AwkChannelWiki: Frequently Asked Questions

Some entries of this page have been copied from the comp.lang.awk_FAQ(Credits)

Content

How do I print a RangeOfFields, eg from field 2 to the end?
How do I print the LastField or the n'th field in a record?
I'm trying to print a number, why do I get 1e+06 instead of 1000001.10?
How do I edit a file in place with awk?
How do I use a variable as a regular expression?
How do I pass a shell variable to awk?
How do I pass an array to awk?
Why "print $variable shows" nothing? why "print "hello $name"" doesn't work?
Variables are dynamic
Initialization within a begin block is possible
How do I find the length of an array?
How do I remove the newlines?
How do I use backreferences in awk?
How do I PrintASingleQuote character?
How do I find the LargestAccurateNumber that my awk can use?
Why would anyone still use awk instead of perl?
Why does SunOS?/Solaris awk behave oddly?
What is a PasteBin?

How do I print a RangeOfFields, eg from field 2 to the end?

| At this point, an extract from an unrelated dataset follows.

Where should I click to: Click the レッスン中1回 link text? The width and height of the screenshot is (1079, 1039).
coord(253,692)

Printing a range of fields - all fields but the first, for examples, or fields 3 through 8 - is a surprisingly fiddly little problem.

No field offsets are stored

Although awk performs field splitting, it does not maintain a record (or at least not that is accessible to user code) of the offsets into the line where the splitting actually took place.

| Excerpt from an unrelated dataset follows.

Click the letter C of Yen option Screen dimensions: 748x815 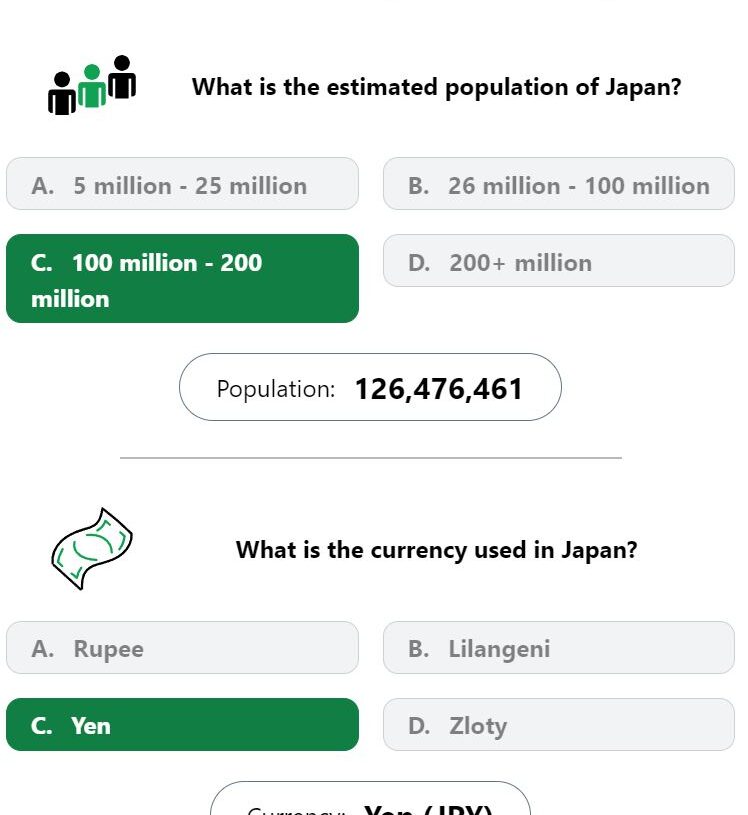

This means that you can, for example, assign an empty string to the fields preceding and following the range that you want ( {$1 = $2 = ""; for (i = 9; i <= NF; i++) $i = ""; print} ).

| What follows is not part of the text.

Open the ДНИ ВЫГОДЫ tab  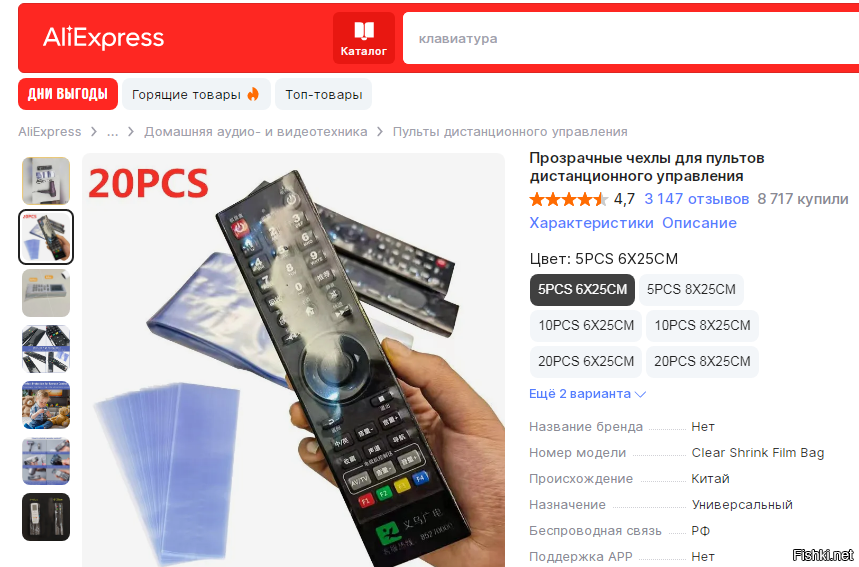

This will however cause awk to recompute the line adding OFS between the field, including the now empty fields at the beginning and at the end, in the case of the above example with a default FS and OFS, the spaces will be squeezed and 2 space will be present in front of all the line. You can remove the front space with $0=substr($0, 1+length(OFS) * 2) , another possibility is to shift the fields and adjust NF eg to keep the fields 3 to 8:

for (i=3;i<=8;i+=1)) $(i-2)=$i # shift $1=$3 $2=$4 ...
NF=8-3+1 # only keep the first six fields
print

Drawbacks of using a loop

In some cases, the desired behaviour is to remove everything before a certain field and then print out the rest of the line. The typical tactic is then to use a for loop, such as this:

awk '{sep="";for (i=2;i<=NF;i++) {printf "%s%s",sep, $i;sep=" "}; printf "\n"}' file

# or, avoids using sep
awk '{for (i=2;i<=NF;i++) {printf "%s%s",(i>2?" ":""), $i}; printf "\n"}' file

# uses OFS and ORS
awk '{for (i=2; i<=NF; i++) printf("%s%s", $i, i==NF ? ORS : OFS)}' file

A loop to select individual fields will also cause anything that appears between the fields to be replaced with " ". This is often not the desired behaviour.

Using sub()

If the separator is the default, you can use a direct sub() on $0 to remove the fields that you don't want. This has the advantage that original spacing between fields will be preserved. For example:

awk '{sub(/^[[:blank:]]*([^[:blank:]]+[[:blank:]]+){n}/,"")}' file

will remove the first "n" fields from the line ("n" must be replaced by the actual number of fields that you want to remove). If you want to remove the last n fields with the same technique, then

awk '{sub(/([[:blank:]]+[^[:blank:]]+){n}[[:blank:]]*$/,"")}' file

should do the job. If you want to keep from field n to field m (meaning "remove from field 1 to n-1 and from m+1 to NF"), just combine the above two techniques, using the appropriate values for the repetition operator.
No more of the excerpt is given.